What is expected.
Every line of the data must appear again in the answer, exactly as written.

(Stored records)
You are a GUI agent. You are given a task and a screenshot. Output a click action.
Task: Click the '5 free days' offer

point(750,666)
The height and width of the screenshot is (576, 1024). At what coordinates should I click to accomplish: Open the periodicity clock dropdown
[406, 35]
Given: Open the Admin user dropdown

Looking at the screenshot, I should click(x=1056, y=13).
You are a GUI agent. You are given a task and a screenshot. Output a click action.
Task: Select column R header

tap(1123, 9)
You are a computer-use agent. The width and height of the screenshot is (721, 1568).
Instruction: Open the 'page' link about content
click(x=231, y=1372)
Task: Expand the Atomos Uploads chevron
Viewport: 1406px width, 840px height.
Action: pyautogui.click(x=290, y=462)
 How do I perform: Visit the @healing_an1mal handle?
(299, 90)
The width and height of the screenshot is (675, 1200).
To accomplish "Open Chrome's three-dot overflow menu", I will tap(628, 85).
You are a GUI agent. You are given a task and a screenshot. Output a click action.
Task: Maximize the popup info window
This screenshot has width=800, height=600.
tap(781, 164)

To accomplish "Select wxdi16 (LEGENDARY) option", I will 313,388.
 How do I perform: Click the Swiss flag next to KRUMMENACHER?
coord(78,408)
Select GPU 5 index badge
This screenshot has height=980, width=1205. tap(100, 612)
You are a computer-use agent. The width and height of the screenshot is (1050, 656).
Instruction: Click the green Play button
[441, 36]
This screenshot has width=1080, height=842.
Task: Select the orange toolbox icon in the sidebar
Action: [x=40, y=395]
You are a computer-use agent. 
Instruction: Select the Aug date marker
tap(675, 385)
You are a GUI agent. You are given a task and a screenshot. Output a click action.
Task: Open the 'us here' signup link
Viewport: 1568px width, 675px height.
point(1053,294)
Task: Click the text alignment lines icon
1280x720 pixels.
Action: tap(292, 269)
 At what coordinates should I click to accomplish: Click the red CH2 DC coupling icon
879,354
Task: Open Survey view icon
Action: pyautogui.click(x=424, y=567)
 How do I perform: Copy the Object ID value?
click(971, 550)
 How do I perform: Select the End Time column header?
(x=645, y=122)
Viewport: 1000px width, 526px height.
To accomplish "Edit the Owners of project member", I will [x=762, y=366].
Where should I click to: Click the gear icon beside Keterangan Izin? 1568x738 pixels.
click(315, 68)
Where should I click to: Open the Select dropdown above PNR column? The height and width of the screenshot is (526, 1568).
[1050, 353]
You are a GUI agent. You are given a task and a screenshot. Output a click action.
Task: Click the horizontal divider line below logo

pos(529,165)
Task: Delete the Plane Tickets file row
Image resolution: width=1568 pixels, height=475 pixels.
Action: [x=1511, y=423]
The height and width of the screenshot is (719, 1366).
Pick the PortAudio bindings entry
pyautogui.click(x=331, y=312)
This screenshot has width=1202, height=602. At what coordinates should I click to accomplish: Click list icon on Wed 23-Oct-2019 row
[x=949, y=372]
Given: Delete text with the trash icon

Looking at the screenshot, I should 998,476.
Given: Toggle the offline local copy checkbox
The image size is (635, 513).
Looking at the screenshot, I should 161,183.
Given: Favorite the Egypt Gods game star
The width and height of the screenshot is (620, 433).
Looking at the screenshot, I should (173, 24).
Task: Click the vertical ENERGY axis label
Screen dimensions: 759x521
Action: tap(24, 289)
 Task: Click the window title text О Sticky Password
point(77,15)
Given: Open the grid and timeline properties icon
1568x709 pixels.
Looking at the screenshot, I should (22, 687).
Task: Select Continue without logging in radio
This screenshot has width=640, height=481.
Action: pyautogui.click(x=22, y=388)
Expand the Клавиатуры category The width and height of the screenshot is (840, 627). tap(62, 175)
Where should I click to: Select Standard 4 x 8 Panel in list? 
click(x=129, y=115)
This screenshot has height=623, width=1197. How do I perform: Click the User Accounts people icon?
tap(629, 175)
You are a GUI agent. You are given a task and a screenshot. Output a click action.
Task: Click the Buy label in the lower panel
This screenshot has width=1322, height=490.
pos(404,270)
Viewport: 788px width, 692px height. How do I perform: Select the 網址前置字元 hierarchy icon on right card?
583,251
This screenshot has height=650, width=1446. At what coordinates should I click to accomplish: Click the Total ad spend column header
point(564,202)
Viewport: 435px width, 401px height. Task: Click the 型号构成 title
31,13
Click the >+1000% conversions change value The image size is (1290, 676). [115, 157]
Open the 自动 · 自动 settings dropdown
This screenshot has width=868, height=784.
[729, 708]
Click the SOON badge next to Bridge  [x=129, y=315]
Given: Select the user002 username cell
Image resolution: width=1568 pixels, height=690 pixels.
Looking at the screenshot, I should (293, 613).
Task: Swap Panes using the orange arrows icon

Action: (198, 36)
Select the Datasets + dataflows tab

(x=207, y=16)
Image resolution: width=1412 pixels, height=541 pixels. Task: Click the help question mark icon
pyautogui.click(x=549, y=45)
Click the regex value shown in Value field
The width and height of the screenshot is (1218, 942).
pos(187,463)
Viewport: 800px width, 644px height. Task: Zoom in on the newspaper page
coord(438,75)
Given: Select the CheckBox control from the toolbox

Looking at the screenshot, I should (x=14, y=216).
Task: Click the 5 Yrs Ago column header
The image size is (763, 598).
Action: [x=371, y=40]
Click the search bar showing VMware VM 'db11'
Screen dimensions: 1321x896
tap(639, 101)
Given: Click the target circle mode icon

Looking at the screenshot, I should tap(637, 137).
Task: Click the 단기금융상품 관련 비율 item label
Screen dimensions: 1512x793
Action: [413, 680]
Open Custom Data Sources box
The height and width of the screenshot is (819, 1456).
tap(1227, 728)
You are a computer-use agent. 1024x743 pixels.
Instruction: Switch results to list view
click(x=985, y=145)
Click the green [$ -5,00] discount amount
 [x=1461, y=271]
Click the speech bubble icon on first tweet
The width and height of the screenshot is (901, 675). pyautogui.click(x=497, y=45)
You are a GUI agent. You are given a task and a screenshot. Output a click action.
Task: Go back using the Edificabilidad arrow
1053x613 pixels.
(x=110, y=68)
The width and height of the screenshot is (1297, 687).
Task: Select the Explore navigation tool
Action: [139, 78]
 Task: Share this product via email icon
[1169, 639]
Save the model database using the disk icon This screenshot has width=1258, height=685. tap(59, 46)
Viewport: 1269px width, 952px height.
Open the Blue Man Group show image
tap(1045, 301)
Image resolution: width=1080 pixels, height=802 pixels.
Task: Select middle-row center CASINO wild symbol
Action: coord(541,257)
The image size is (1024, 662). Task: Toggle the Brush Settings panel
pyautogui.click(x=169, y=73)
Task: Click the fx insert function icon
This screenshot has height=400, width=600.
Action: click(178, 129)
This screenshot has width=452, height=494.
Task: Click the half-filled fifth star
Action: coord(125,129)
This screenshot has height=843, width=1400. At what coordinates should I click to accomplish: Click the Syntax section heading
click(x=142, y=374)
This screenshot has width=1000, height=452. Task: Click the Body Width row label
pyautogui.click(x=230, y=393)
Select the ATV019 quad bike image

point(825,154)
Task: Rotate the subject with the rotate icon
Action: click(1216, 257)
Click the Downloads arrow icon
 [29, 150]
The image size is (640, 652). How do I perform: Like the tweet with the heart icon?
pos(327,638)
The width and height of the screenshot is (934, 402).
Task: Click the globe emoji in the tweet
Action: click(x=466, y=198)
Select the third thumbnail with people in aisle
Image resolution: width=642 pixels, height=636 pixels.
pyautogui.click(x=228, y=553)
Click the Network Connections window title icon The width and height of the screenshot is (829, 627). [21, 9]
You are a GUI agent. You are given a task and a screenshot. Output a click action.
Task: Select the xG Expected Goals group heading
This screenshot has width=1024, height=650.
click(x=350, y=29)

Exercise answer.
You are a GUI agent. You are given a task and a screenshot. Output a click action.
Task: Click the '5 free days' offer

point(750,666)
The height and width of the screenshot is (576, 1024). At what coordinates should I click to accomplish: Open the periodicity clock dropdown
[406, 35]
Given: Open the Admin user dropdown

Looking at the screenshot, I should click(x=1056, y=13).
You are a GUI agent. You are given a task and a screenshot. Output a click action.
Task: Select column R header

tap(1123, 9)
You are a computer-use agent. The width and height of the screenshot is (721, 1568).
Instruction: Open the 'page' link about content
click(x=231, y=1372)
Task: Expand the Atomos Uploads chevron
Viewport: 1406px width, 840px height.
Action: pyautogui.click(x=290, y=462)
 How do I perform: Visit the @healing_an1mal handle?
(299, 90)
The width and height of the screenshot is (675, 1200).
To accomplish "Open Chrome's three-dot overflow menu", I will tap(628, 85).
You are a GUI agent. You are given a task and a screenshot. Output a click action.
Task: Maximize the popup info window
This screenshot has width=800, height=600.
tap(781, 164)

To accomplish "Select wxdi16 (LEGENDARY) option", I will 313,388.
 How do I perform: Click the Swiss flag next to KRUMMENACHER?
coord(78,408)
Select GPU 5 index badge
This screenshot has height=980, width=1205. tap(100, 612)
You are a computer-use agent. The width and height of the screenshot is (1050, 656).
Instruction: Click the green Play button
[441, 36]
This screenshot has width=1080, height=842.
Task: Select the orange toolbox icon in the sidebar
Action: [x=40, y=395]
You are a computer-use agent. 
Instruction: Select the Aug date marker
tap(675, 385)
You are a GUI agent. You are given a task and a screenshot. Output a click action.
Task: Open the 'us here' signup link
Viewport: 1568px width, 675px height.
point(1053,294)
Task: Click the text alignment lines icon
1280x720 pixels.
Action: tap(292, 269)
 At what coordinates should I click to accomplish: Click the red CH2 DC coupling icon
879,354
Task: Open Survey view icon
Action: pyautogui.click(x=424, y=567)
 How do I perform: Copy the Object ID value?
click(971, 550)
 How do I perform: Select the End Time column header?
(x=645, y=122)
Viewport: 1000px width, 526px height.
To accomplish "Edit the Owners of project member", I will [x=762, y=366].
Where should I click to: Click the gear icon beside Keterangan Izin? 1568x738 pixels.
click(315, 68)
Where should I click to: Open the Select dropdown above PNR column? The height and width of the screenshot is (526, 1568).
[1050, 353]
You are a GUI agent. You are given a task and a screenshot. Output a click action.
Task: Click the horizontal divider line below logo

pos(529,165)
Task: Delete the Plane Tickets file row
Image resolution: width=1568 pixels, height=475 pixels.
Action: [x=1511, y=423]
The height and width of the screenshot is (719, 1366).
Pick the PortAudio bindings entry
pyautogui.click(x=331, y=312)
This screenshot has width=1202, height=602. At what coordinates should I click to accomplish: Click list icon on Wed 23-Oct-2019 row
[x=949, y=372]
Given: Delete text with the trash icon

Looking at the screenshot, I should 998,476.
Given: Toggle the offline local copy checkbox
The image size is (635, 513).
Looking at the screenshot, I should 161,183.
Given: Favorite the Egypt Gods game star
The width and height of the screenshot is (620, 433).
Looking at the screenshot, I should (173, 24).
Task: Click the vertical ENERGY axis label
Screen dimensions: 759x521
Action: tap(24, 289)
 Task: Click the window title text О Sticky Password
point(77,15)
Given: Open the grid and timeline properties icon
1568x709 pixels.
Looking at the screenshot, I should (22, 687).
Task: Select Continue without logging in radio
This screenshot has width=640, height=481.
Action: pyautogui.click(x=22, y=388)
Expand the Клавиатуры category The width and height of the screenshot is (840, 627). tap(62, 175)
Where should I click to: Select Standard 4 x 8 Panel in list? 
click(x=129, y=115)
This screenshot has height=623, width=1197. How do I perform: Click the User Accounts people icon?
tap(629, 175)
You are a GUI agent. You are given a task and a screenshot. Output a click action.
Task: Click the Buy label in the lower panel
This screenshot has width=1322, height=490.
pos(404,270)
Viewport: 788px width, 692px height. How do I perform: Select the 網址前置字元 hierarchy icon on right card?
583,251
This screenshot has height=650, width=1446. At what coordinates should I click to accomplish: Click the Total ad spend column header
point(564,202)
Viewport: 435px width, 401px height. Task: Click the 型号构成 title
31,13
Click the >+1000% conversions change value The image size is (1290, 676). [115, 157]
Open the 自动 · 自动 settings dropdown
This screenshot has width=868, height=784.
[729, 708]
Click the SOON badge next to Bridge  [x=129, y=315]
Given: Select the user002 username cell
Image resolution: width=1568 pixels, height=690 pixels.
Looking at the screenshot, I should (293, 613).
Task: Swap Panes using the orange arrows icon

Action: (198, 36)
Select the Datasets + dataflows tab

(x=207, y=16)
Image resolution: width=1412 pixels, height=541 pixels. Task: Click the help question mark icon
pyautogui.click(x=549, y=45)
Click the regex value shown in Value field
The width and height of the screenshot is (1218, 942).
pos(187,463)
Viewport: 800px width, 644px height. Task: Zoom in on the newspaper page
coord(438,75)
Given: Select the CheckBox control from the toolbox

Looking at the screenshot, I should (x=14, y=216).
Task: Click the 5 Yrs Ago column header
The image size is (763, 598).
Action: [x=371, y=40]
Click the search bar showing VMware VM 'db11'
Screen dimensions: 1321x896
tap(639, 101)
Given: Click the target circle mode icon

Looking at the screenshot, I should tap(637, 137).
Task: Click the 단기금융상품 관련 비율 item label
Screen dimensions: 1512x793
Action: [413, 680]
Open Custom Data Sources box
The height and width of the screenshot is (819, 1456).
tap(1227, 728)
You are a computer-use agent. 1024x743 pixels.
Instruction: Switch results to list view
click(x=985, y=145)
Click the green [$ -5,00] discount amount
 [x=1461, y=271]
Click the speech bubble icon on first tweet
The width and height of the screenshot is (901, 675). pyautogui.click(x=497, y=45)
You are a GUI agent. You are given a task and a screenshot. Output a click action.
Task: Go back using the Edificabilidad arrow
1053x613 pixels.
(x=110, y=68)
The width and height of the screenshot is (1297, 687).
Task: Select the Explore navigation tool
Action: [139, 78]
 Task: Share this product via email icon
[1169, 639]
Save the model database using the disk icon This screenshot has width=1258, height=685. tap(59, 46)
Viewport: 1269px width, 952px height.
Open the Blue Man Group show image
tap(1045, 301)
Image resolution: width=1080 pixels, height=802 pixels.
Task: Select middle-row center CASINO wild symbol
Action: coord(541,257)
The image size is (1024, 662). Task: Toggle the Brush Settings panel
pyautogui.click(x=169, y=73)
Task: Click the fx insert function icon
This screenshot has height=400, width=600.
Action: click(178, 129)
This screenshot has width=452, height=494.
Task: Click the half-filled fifth star
Action: coord(125,129)
This screenshot has height=843, width=1400. At what coordinates should I click to accomplish: Click the Syntax section heading
click(x=142, y=374)
This screenshot has width=1000, height=452. Task: Click the Body Width row label
pyautogui.click(x=230, y=393)
Select the ATV019 quad bike image

point(825,154)
Task: Rotate the subject with the rotate icon
Action: click(1216, 257)
Click the Downloads arrow icon
 [29, 150]
The image size is (640, 652). How do I perform: Like the tweet with the heart icon?
pos(327,638)
The width and height of the screenshot is (934, 402).
Task: Click the globe emoji in the tweet
Action: click(x=466, y=198)
Select the third thumbnail with people in aisle
Image resolution: width=642 pixels, height=636 pixels.
pyautogui.click(x=228, y=553)
Click the Network Connections window title icon The width and height of the screenshot is (829, 627). [21, 9]
You are a GUI agent. You are given a task and a screenshot. Output a click action.
Task: Select the xG Expected Goals group heading
This screenshot has width=1024, height=650.
click(x=350, y=29)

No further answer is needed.